Input data:
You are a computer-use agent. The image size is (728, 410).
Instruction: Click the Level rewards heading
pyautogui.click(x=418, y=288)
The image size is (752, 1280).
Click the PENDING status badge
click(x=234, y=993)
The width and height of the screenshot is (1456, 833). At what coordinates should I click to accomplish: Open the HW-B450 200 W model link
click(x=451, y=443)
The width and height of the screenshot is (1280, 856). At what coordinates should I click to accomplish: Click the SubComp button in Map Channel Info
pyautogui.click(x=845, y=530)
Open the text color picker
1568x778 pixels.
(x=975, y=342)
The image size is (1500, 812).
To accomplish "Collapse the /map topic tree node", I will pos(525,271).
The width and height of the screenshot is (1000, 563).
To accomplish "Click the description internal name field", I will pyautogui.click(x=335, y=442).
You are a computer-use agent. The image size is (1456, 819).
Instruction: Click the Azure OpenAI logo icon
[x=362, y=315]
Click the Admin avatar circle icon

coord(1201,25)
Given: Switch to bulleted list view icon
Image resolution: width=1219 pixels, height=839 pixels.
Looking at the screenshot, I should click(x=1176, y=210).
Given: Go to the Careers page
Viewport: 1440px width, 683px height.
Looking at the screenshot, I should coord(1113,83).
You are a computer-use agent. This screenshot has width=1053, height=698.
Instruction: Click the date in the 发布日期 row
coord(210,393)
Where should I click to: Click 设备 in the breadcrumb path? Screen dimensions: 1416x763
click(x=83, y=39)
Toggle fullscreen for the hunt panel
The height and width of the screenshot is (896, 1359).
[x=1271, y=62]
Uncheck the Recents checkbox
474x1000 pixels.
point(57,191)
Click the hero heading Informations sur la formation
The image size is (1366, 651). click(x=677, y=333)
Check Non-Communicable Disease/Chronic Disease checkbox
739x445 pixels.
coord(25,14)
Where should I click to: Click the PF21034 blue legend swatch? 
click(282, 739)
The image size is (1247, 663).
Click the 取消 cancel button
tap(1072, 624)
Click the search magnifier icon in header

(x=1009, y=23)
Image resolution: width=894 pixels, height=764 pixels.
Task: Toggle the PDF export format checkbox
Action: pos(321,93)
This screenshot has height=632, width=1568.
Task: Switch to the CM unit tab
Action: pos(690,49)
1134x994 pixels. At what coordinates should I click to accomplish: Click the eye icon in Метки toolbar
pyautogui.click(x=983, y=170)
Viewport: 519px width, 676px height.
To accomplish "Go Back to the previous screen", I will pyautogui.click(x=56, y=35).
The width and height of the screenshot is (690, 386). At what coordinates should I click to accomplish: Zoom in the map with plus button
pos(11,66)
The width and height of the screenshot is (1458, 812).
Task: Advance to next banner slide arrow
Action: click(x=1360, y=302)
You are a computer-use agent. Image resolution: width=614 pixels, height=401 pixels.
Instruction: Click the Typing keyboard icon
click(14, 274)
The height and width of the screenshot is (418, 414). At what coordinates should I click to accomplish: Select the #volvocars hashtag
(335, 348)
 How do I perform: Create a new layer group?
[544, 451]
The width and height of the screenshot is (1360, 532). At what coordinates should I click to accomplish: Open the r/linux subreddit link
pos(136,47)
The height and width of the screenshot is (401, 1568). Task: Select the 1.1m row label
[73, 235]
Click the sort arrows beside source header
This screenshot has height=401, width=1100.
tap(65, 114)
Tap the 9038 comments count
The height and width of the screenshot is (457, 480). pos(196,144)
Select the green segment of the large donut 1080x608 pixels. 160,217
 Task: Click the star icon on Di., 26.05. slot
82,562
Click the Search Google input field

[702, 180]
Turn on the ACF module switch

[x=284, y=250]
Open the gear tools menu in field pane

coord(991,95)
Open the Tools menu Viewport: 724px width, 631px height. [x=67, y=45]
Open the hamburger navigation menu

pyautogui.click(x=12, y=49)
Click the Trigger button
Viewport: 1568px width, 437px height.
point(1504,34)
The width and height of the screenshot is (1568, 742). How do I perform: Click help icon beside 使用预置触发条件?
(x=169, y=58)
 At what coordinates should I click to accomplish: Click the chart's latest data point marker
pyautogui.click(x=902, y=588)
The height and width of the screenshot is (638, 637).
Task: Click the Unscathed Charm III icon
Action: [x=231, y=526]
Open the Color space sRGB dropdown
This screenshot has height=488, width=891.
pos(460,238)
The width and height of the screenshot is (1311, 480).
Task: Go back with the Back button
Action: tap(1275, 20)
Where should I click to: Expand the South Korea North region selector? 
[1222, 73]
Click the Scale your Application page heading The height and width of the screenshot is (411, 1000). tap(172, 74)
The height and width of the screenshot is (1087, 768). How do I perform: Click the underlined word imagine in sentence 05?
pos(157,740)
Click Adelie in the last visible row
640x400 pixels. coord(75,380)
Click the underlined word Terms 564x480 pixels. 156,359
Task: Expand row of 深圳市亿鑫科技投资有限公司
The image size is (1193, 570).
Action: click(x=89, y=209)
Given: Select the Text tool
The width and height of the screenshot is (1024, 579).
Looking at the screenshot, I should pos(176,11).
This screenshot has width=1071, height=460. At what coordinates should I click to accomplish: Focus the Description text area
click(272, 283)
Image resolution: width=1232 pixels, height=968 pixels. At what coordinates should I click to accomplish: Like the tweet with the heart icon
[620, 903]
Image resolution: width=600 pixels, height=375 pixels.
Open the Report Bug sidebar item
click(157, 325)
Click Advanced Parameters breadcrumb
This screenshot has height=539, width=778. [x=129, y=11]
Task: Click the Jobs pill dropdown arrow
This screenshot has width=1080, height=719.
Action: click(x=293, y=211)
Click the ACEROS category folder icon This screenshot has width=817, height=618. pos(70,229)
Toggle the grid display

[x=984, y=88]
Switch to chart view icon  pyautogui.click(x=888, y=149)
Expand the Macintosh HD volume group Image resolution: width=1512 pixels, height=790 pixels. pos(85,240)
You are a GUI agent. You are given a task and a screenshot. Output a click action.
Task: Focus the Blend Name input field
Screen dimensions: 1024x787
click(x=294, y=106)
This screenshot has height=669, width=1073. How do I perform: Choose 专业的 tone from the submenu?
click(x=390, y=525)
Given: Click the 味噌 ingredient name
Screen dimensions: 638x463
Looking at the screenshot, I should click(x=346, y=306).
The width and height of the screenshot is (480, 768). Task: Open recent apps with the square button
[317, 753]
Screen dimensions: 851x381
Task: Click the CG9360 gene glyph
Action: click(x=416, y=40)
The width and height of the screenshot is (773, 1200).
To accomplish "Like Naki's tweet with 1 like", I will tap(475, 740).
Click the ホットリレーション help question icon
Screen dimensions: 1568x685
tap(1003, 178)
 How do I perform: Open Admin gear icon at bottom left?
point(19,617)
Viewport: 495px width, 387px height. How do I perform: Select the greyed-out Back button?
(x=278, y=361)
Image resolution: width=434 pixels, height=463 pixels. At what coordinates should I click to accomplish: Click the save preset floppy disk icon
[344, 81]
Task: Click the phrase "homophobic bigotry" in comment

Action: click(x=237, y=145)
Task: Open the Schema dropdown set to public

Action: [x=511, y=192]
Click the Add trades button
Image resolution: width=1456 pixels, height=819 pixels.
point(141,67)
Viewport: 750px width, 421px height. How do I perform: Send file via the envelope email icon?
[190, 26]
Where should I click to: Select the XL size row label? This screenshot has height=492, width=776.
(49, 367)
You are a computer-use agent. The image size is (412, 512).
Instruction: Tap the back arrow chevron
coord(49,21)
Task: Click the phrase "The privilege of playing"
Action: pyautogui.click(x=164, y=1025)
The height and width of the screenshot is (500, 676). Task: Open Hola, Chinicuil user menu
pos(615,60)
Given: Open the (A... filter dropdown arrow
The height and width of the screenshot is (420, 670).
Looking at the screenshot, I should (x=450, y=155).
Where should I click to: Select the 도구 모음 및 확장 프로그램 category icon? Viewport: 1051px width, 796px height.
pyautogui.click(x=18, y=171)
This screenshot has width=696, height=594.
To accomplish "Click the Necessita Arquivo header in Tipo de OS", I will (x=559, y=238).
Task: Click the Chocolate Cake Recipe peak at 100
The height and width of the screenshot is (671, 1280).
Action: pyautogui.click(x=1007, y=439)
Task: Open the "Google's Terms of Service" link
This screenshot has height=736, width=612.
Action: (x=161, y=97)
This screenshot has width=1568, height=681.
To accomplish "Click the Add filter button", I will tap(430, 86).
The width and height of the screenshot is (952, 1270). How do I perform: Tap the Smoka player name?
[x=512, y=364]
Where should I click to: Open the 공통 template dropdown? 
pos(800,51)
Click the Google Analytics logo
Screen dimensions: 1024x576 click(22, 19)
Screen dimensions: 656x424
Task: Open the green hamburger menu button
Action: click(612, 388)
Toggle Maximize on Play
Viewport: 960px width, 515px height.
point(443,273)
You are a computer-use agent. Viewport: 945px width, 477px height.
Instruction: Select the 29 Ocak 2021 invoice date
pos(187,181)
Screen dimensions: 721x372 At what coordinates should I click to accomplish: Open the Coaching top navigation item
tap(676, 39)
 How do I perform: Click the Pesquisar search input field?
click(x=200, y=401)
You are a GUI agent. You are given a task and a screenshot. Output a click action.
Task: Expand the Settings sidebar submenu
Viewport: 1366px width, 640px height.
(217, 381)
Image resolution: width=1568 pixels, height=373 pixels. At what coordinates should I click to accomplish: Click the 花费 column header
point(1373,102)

What the task requires:
The lines to retype, exactly and only, run from the first line of the material through the line with "The image size is (1247, 663).".

Response:
You are a computer-use agent. The image size is (728, 410).
Instruction: Click the Level rewards heading
pyautogui.click(x=418, y=288)
The image size is (752, 1280).
Click the PENDING status badge
click(x=234, y=993)
The width and height of the screenshot is (1456, 833). At what coordinates should I click to accomplish: Open the HW-B450 200 W model link
click(x=451, y=443)
The width and height of the screenshot is (1280, 856). At what coordinates should I click to accomplish: Click the SubComp button in Map Channel Info
pyautogui.click(x=845, y=530)
Open the text color picker
1568x778 pixels.
(x=975, y=342)
The image size is (1500, 812).
To accomplish "Collapse the /map topic tree node", I will pos(525,271).
The width and height of the screenshot is (1000, 563).
To accomplish "Click the description internal name field", I will pyautogui.click(x=335, y=442).
You are a computer-use agent. The image size is (1456, 819).
Instruction: Click the Azure OpenAI logo icon
[x=362, y=315]
Click the Admin avatar circle icon

coord(1201,25)
Given: Switch to bulleted list view icon
Image resolution: width=1219 pixels, height=839 pixels.
Looking at the screenshot, I should click(x=1176, y=210).
Given: Go to the Careers page
Viewport: 1440px width, 683px height.
Looking at the screenshot, I should coord(1113,83).
You are a computer-use agent. This screenshot has width=1053, height=698.
Instruction: Click the date in the 发布日期 row
coord(210,393)
Where should I click to: Click 设备 in the breadcrumb path? Screen dimensions: 1416x763
click(x=83, y=39)
Toggle fullscreen for the hunt panel
The height and width of the screenshot is (896, 1359).
[x=1271, y=62]
Uncheck the Recents checkbox
474x1000 pixels.
point(57,191)
Click the hero heading Informations sur la formation
The image size is (1366, 651). click(x=677, y=333)
Check Non-Communicable Disease/Chronic Disease checkbox
739x445 pixels.
coord(25,14)
Where should I click to: Click the PF21034 blue legend swatch? 
click(282, 739)
The image size is (1247, 663).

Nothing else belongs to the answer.